[Collected data entries]
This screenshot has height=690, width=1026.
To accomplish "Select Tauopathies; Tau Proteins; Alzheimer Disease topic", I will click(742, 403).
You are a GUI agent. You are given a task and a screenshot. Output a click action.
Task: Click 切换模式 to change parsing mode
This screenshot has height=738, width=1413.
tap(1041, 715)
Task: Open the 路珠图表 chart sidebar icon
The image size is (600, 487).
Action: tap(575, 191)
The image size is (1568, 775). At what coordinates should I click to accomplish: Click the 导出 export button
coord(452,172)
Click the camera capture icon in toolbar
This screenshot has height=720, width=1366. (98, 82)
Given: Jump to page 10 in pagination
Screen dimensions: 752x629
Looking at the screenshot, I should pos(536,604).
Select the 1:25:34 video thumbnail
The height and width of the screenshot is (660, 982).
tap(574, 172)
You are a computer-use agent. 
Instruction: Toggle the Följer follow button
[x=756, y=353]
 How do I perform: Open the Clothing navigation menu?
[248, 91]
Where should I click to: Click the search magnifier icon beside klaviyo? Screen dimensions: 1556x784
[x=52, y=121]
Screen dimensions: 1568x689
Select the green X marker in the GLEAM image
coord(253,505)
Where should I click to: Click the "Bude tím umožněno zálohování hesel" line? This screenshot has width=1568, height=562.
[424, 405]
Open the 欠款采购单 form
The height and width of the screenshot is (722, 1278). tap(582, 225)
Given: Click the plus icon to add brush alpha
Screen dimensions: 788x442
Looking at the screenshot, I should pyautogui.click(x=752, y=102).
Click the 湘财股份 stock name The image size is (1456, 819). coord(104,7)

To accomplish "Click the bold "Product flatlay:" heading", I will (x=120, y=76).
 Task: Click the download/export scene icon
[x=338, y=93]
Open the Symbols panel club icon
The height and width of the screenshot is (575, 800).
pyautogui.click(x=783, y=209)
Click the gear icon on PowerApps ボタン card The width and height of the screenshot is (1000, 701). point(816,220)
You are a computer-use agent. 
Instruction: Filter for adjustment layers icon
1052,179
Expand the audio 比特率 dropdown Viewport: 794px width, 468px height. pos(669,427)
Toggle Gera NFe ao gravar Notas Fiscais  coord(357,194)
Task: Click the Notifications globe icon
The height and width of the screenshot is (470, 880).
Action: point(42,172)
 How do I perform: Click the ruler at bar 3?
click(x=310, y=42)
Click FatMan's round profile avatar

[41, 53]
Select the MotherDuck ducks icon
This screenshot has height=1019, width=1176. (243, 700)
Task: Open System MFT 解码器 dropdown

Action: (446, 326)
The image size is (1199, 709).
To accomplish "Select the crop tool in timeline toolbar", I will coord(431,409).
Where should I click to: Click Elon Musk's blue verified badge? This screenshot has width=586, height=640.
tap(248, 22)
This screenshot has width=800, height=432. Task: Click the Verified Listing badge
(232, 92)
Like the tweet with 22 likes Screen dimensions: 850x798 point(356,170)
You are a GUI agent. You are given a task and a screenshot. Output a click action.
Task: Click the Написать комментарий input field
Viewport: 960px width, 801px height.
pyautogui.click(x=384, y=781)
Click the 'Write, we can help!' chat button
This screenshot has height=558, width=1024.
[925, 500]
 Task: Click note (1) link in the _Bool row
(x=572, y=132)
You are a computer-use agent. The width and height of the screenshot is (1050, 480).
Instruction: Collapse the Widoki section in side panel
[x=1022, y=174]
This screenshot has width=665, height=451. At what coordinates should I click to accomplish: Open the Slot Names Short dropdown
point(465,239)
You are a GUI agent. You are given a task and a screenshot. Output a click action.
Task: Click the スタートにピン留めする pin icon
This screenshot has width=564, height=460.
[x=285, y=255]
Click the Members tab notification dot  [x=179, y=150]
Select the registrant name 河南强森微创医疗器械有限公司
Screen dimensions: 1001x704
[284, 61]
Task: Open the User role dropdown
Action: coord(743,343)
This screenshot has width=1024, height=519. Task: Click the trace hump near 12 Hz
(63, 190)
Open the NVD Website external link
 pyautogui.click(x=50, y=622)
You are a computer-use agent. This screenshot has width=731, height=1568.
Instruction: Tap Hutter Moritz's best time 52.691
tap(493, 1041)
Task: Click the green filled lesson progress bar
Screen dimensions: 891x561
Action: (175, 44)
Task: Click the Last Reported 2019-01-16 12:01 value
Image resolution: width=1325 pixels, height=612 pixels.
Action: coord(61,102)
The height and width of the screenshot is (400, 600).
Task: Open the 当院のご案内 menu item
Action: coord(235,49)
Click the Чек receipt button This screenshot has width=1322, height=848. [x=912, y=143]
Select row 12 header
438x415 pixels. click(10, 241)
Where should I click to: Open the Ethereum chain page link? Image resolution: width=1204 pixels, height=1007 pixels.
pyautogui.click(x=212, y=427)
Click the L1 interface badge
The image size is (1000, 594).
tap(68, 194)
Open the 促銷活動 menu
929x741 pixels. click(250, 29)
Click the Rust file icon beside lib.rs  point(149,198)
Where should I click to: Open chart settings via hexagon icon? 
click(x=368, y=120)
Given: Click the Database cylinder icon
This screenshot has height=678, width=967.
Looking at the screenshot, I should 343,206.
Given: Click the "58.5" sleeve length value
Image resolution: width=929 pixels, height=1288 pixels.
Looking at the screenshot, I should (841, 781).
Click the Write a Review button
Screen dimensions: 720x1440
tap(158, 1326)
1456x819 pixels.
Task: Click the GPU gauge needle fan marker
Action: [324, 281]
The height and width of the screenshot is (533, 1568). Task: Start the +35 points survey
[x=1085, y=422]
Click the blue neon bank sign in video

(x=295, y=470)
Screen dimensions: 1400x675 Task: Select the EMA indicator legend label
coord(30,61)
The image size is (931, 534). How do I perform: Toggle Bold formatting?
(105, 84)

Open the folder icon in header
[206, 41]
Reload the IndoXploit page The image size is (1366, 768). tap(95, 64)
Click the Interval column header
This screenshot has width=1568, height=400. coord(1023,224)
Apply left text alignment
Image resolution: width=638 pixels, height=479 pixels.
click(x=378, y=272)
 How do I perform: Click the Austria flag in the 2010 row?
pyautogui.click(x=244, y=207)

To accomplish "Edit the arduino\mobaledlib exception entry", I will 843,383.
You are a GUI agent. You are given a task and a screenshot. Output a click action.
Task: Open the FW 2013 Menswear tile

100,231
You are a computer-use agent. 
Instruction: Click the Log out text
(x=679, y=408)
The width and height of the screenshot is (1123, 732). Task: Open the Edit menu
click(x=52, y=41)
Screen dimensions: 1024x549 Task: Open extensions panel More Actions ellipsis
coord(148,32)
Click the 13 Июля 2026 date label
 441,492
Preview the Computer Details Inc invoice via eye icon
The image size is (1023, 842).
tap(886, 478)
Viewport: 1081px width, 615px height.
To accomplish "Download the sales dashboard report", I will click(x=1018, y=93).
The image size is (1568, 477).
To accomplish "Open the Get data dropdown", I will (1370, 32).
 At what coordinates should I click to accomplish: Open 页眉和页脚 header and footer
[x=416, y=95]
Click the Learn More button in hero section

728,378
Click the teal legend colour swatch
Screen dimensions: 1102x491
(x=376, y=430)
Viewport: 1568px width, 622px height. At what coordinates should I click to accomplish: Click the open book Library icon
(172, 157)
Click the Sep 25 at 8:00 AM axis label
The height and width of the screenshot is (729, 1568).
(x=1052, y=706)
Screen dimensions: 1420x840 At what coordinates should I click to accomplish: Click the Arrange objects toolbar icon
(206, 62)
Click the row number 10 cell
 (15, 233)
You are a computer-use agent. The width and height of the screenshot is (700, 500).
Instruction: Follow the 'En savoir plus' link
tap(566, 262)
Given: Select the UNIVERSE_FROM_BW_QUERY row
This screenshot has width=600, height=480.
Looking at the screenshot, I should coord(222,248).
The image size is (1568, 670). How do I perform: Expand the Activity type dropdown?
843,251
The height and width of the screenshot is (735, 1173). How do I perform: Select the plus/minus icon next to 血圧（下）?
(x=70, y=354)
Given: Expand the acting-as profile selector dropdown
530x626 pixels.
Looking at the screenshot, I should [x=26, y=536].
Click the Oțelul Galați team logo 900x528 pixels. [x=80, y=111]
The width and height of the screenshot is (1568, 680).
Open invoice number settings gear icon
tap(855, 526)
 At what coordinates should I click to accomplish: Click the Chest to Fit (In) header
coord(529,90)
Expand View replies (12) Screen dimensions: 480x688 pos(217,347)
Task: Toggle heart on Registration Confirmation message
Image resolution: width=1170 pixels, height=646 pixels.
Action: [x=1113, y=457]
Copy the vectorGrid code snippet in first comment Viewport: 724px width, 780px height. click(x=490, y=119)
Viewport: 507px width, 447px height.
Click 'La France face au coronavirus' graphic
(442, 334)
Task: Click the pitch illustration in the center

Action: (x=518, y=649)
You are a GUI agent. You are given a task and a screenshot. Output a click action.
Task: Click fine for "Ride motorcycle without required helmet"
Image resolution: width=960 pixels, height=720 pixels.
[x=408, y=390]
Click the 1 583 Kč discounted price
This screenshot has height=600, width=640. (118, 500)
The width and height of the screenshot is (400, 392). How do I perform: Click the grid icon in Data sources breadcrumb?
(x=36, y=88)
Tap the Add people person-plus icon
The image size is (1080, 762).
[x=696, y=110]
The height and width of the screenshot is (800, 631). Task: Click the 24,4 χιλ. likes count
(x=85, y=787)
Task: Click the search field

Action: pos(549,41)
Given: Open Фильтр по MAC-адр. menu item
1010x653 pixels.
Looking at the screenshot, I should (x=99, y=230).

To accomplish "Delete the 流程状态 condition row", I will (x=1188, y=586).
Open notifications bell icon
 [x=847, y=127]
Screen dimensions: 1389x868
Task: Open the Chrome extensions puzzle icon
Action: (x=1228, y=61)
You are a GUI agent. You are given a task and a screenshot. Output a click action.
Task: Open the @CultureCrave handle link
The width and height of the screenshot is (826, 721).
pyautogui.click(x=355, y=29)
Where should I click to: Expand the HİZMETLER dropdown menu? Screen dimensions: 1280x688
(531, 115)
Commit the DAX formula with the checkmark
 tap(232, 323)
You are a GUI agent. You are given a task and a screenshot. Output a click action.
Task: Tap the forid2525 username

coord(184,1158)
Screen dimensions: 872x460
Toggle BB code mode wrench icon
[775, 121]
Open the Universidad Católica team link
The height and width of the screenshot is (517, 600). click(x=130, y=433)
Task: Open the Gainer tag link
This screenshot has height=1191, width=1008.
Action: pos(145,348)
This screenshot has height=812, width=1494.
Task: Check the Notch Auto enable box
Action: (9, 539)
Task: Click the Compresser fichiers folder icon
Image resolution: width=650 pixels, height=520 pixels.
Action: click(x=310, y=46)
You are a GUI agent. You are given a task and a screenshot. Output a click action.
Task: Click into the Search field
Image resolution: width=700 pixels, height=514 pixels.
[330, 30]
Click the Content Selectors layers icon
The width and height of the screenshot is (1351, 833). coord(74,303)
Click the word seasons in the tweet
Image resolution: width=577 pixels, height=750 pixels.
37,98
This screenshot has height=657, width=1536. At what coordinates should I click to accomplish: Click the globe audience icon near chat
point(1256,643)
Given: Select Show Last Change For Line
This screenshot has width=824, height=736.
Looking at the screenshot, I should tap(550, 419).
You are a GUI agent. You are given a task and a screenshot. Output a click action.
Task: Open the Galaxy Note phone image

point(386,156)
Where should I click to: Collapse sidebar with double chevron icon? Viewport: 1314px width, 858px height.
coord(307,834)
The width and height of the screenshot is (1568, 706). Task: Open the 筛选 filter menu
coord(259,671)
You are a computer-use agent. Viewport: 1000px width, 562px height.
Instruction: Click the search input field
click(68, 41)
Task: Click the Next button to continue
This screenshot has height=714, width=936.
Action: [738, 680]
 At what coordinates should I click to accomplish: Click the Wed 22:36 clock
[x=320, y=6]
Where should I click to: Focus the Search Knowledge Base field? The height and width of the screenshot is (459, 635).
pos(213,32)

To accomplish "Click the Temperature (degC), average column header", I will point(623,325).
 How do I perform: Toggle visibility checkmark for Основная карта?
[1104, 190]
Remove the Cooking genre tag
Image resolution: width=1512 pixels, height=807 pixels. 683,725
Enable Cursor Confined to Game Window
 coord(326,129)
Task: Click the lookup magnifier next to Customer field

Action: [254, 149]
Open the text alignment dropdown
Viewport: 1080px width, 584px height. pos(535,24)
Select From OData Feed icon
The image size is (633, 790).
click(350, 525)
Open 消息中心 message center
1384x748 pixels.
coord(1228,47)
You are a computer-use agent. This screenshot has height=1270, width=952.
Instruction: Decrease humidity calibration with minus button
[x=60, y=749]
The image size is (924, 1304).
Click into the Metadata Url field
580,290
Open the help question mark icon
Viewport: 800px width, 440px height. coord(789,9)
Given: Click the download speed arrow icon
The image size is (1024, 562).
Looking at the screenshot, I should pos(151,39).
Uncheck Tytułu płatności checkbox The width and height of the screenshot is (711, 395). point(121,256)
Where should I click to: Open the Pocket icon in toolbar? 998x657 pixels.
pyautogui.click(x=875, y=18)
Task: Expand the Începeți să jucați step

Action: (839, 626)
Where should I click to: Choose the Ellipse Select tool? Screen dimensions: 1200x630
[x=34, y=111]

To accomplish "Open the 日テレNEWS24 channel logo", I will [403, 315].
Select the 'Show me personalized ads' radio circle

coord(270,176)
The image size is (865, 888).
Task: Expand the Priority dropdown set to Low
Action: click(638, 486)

Instructions for the task
State how many lines in the records above contain the word "message", and give only that number.

Result for this exercise
2